Hygiene Products and Douching

Certain hygiene practices can strip away the vagina’s natural moisture and protective environment. Douching is the most well-documented offender. A healthy vagina maintains a careful balance of bacteria that creates an acidic, self-cleaning environment. Douching disrupts that bacterial balance and removes the normal flora that protect against infection and irritation. The result can be yeast infections, bacterial vaginosis, and chronic dryness.

Scented tampons, pads, powders, and sprays can also increase the risk of vaginal infections and irritation. Even mild soaps can cause dryness if you have sensitive skin or an existing infection. The safest approach is washing only the external vulva with warm water. If you prefer soap, unscented and gentle formulations applied only to the outside are least likely to cause problems.

Lubricants vs. Vaginal Moisturizers

Regardless of the underlying cause, two over-the-counter options can help manage symptoms while you address the root issue. They serve different purposes, and many women benefit from using both.

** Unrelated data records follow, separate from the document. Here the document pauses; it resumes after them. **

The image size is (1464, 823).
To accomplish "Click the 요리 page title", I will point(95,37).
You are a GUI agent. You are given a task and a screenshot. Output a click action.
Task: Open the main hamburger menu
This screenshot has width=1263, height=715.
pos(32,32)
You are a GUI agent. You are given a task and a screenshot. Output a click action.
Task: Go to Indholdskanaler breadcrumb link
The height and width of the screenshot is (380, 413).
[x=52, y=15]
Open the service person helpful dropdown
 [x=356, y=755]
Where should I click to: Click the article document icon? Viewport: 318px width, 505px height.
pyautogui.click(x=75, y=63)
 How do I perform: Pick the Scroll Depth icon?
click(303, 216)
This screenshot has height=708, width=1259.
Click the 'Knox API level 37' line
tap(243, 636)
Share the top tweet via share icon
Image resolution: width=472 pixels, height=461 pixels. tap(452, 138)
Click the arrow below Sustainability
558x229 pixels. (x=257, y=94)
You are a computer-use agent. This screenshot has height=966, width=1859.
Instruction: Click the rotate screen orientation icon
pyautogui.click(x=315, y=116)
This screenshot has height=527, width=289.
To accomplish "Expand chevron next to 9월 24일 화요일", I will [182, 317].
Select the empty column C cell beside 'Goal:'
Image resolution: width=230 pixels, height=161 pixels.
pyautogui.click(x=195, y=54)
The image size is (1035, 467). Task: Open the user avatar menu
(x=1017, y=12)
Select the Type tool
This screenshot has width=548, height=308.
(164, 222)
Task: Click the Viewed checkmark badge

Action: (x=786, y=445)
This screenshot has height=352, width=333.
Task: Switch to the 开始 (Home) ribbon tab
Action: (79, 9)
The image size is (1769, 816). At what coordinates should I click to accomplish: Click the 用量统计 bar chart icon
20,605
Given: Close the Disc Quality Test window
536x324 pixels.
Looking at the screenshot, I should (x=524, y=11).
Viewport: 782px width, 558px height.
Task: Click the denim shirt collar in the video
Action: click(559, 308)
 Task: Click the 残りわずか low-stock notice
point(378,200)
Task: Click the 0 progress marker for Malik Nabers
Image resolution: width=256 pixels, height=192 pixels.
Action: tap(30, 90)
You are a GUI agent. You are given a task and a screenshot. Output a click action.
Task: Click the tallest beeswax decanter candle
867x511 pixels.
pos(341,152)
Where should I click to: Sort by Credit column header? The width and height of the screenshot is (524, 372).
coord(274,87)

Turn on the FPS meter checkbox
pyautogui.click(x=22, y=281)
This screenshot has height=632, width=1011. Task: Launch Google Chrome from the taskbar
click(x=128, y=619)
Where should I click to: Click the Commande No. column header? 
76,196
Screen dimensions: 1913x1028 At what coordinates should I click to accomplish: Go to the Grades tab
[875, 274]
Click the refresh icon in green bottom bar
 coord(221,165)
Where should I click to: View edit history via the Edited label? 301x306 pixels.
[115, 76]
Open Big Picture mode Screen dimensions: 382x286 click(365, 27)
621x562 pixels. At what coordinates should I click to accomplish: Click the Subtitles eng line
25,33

  • Lubricants reduce friction during sexual activity. You apply them right before or during intimacy, and their effect is immediate but temporary. They’re best for women whose dryness primarily causes discomfort during sex.
  • Vaginal moisturizers coat the vaginal lining with a protective barrier, similar to how a facial moisturizer works on skin. They’re used regularly, three to seven times a week, regardless of sexual activity. Results take multiple weeks of consistent use to appear, but they address day-to-day discomfort beyond just intercourse.

For women whose dryness stems from low estrogen, prescription vaginal estrogen applied locally to the tissue is another option. It restores moisture at the source without the systemic hormone levels associated with oral hormone therapy. For dryness caused by medications or hygiene habits, removing the trigger is often enough to allow natural lubrication to return.